Since spot ETFs launched in January, cumulative allocations have surpassed $60 billion, illustrating deepening mainstream adoption.
Ryan Lee, chief analyst at Bitget, said, “Bitcoin’s climb above $124,000, fuelled by record ETF inflows, underscores growing institutional conviction and a maturing market structure.”
At the same time, long-term holders have started to sell modestly into strength. FxPro’s Alex Kuptsikevich cautioned that seasoned investors have been taking profits near current levels since mid-summer, suggesting supply could emerge if demand cools.
Still, BTC’s exchange balances have fallen to a six-year low of 2.83 million BTC, with over 170,000 BTC withdrawn in the past month – a strong sign that coins are moving to cold storage and off the market.

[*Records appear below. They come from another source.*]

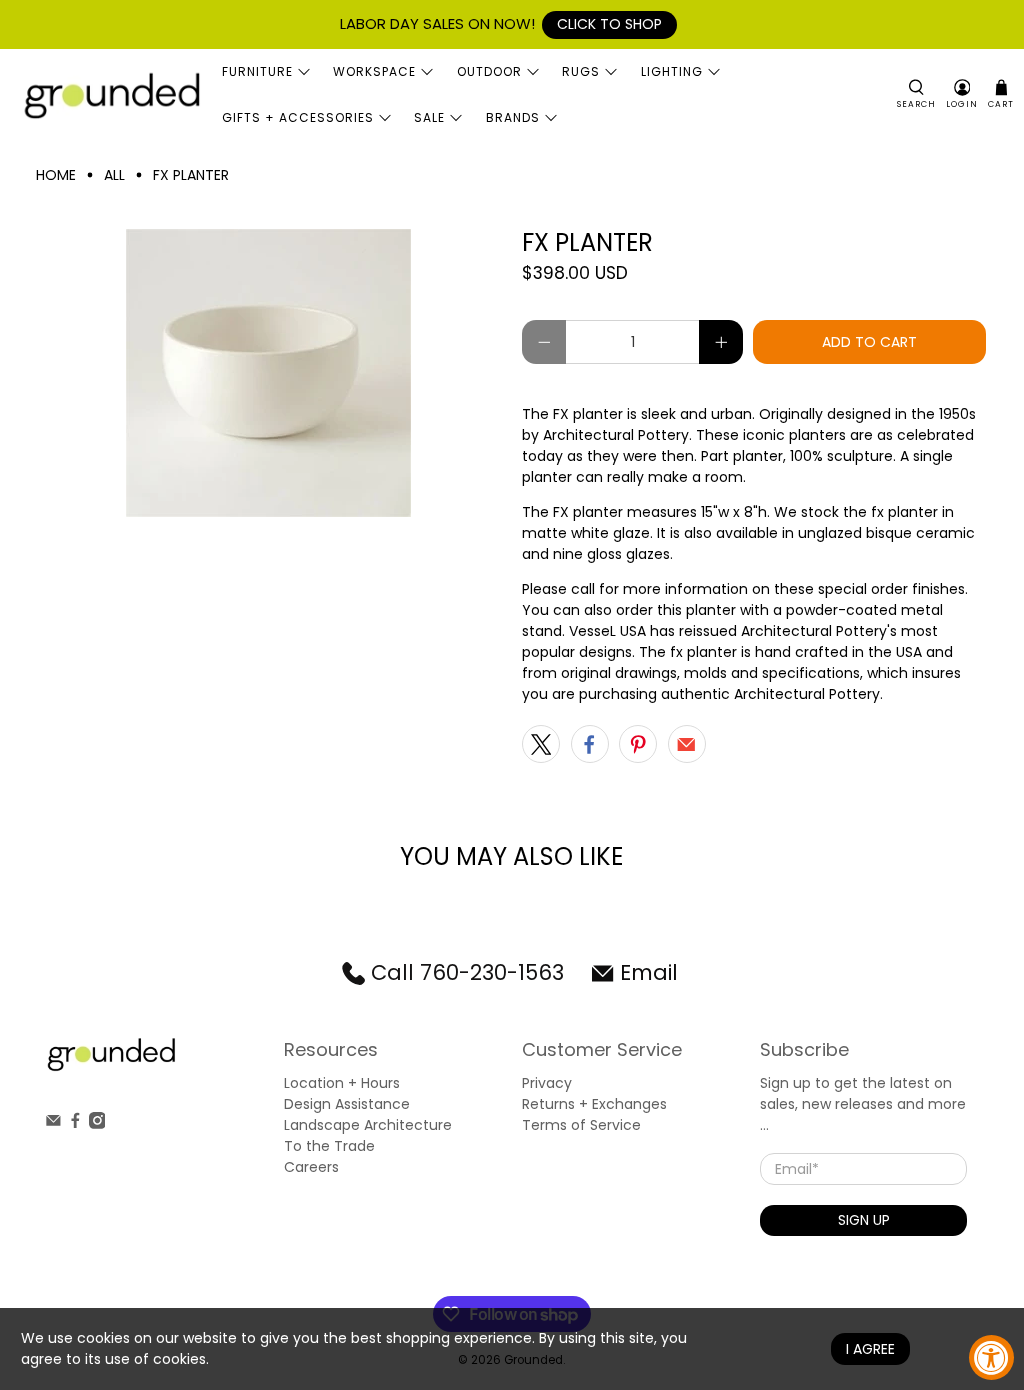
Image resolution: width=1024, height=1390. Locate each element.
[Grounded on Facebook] (75, 1124)
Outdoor (489, 71)
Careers (311, 1167)
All (114, 175)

That tightening supply dynamic, combined with steady ETF demand, appears to be reinforcing the current uptrend.
Global Uncertainty and a Weak Dollar Add to Bitcoin’s Momentum
The ongoing US government shutdown, now entering its second week, has injected a fresh dose of political uncertainty into markets. With key economic data releases delayed and fiscal policy in limbo, investors are hedging against potential instability, and this is a backdrop that has historically benefited hard assets such as gold and BTC.
During the 2013 shutdown, BTC nearly doubled while gold rose over 3%. The latest surge appears to echo that pattern, contrasting with the muted response seen during the 2018–19 closure.
Adding to the bullish mix, the US dollar index has weakened, easing pressure on dollar-denominated assets. Bond markets are also pricing in a more cautious Federal Reserve, as traders bet that political paralysis and softer economic data could prompt policymakers to pause further tightening.
For Bitcoin, that translates into a friendlier liquidity environment and a dovish bias that has historically preceded major bull runs.
As one trader put it, “At this point, $125,000 is both a magnet and a battleground – a psychological threshold that could define the next leg of Bitcoin’s story.”